## 記録一覧
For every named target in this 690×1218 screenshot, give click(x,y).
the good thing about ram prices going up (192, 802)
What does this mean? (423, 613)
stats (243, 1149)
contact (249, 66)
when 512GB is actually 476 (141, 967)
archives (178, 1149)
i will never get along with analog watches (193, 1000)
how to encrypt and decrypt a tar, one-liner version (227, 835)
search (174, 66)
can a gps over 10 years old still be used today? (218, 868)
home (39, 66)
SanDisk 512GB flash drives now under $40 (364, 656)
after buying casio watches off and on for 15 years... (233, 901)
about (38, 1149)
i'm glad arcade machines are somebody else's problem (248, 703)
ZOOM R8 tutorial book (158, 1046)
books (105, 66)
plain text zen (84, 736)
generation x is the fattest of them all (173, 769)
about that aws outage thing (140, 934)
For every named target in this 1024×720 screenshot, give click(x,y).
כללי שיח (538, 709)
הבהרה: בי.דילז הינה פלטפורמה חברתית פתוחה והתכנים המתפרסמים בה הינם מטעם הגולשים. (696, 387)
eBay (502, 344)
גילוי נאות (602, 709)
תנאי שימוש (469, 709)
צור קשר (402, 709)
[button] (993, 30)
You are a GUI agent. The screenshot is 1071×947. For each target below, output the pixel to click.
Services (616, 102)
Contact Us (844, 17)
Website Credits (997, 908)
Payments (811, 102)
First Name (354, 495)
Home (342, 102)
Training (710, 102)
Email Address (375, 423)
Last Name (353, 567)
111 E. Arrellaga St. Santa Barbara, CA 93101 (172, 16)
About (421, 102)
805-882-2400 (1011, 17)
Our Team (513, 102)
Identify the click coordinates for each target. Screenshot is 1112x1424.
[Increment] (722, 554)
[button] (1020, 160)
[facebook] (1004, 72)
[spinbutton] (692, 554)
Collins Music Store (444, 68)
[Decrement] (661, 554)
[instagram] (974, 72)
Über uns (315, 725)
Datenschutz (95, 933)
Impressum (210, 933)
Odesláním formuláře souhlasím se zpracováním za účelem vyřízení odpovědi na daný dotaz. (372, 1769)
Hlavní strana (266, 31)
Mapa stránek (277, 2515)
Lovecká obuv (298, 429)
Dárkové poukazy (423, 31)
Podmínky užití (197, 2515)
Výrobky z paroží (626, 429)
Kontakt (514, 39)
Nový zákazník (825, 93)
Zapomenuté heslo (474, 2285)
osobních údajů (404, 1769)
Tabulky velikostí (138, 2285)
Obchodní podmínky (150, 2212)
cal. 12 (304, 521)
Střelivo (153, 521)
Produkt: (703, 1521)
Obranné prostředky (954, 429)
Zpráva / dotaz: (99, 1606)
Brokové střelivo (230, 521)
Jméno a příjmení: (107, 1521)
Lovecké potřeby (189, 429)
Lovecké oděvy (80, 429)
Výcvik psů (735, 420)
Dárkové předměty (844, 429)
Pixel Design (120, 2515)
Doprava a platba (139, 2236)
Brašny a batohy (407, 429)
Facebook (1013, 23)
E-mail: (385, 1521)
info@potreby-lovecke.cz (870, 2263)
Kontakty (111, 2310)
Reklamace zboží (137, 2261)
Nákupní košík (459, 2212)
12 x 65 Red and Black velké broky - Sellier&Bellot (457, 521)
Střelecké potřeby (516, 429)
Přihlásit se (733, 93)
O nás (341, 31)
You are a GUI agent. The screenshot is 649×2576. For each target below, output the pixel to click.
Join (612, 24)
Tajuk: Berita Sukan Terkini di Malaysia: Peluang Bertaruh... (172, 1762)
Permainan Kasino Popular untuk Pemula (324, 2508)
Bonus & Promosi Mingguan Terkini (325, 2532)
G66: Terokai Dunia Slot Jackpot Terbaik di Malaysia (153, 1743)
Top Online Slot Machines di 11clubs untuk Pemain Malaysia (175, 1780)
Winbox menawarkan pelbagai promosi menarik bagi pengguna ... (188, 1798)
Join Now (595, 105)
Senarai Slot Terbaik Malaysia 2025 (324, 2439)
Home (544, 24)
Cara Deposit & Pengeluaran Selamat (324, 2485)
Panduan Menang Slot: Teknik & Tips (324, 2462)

## 課題の目標
「Střelivo (153, 521)」を含む行から記録の末尾までを、指示文の行も含めてすべて書き出すこと。回答にある座標値はそれぞれ136ずつ増やし、この範囲以外の行は出力しない。

## 解答
Střelivo (289, 657)
Produkt: (839, 1657)
Obranné prostředky (1090, 565)
Zpráva / dotaz: (235, 1742)
Brokové střelivo (366, 657)
Jméno a příjmení: (243, 1657)
Lovecké potřeby (325, 565)
Lovecké oděvy (216, 565)
Výcvik psů (871, 556)
Dárkové předměty (980, 565)
Pixel Design (256, 2651)
Doprava a platba (275, 2372)
Brašny a batohy (543, 565)
Facebook (1149, 159)
E-mail: (521, 1657)
info@potreby-lovecke.cz (1006, 2399)
Kontakty (247, 2446)
Reklamace zboží (273, 2397)
Nákupní košík (595, 2348)
12 x 65 Red and Black velké broky - Sellier&Bellot (593, 657)
Střelecké potřeby (652, 565)
Přihlásit se (869, 229)
O nás (477, 167)
You are a GUI agent. The screenshot is 649×2576. For each target below, output the pixel to click.
Join (748, 160)
Tajuk: Berita Sukan Terkini di Malaysia: Peluang Bertaruh... (308, 1898)
Permainan Kasino Popular untuk Pemula (460, 2644)
Bonus & Promosi Mingguan Terkini (461, 2668)
G66: Terokai Dunia Slot Jackpot Terbaik di Malaysia (289, 1879)
Top Online Slot Machines di 11clubs untuk Pemain Malaysia (311, 1916)
Winbox menawarkan pelbagai promosi menarik bagi pengguna ... (324, 1934)
Join Now (731, 241)
Senarai Slot Terbaik Malaysia 2025 (460, 2575)
Home (680, 160)
Cara Deposit & Pengeluaran Selamat (460, 2621)
Panduan Menang Slot: Teknik & Tips (460, 2598)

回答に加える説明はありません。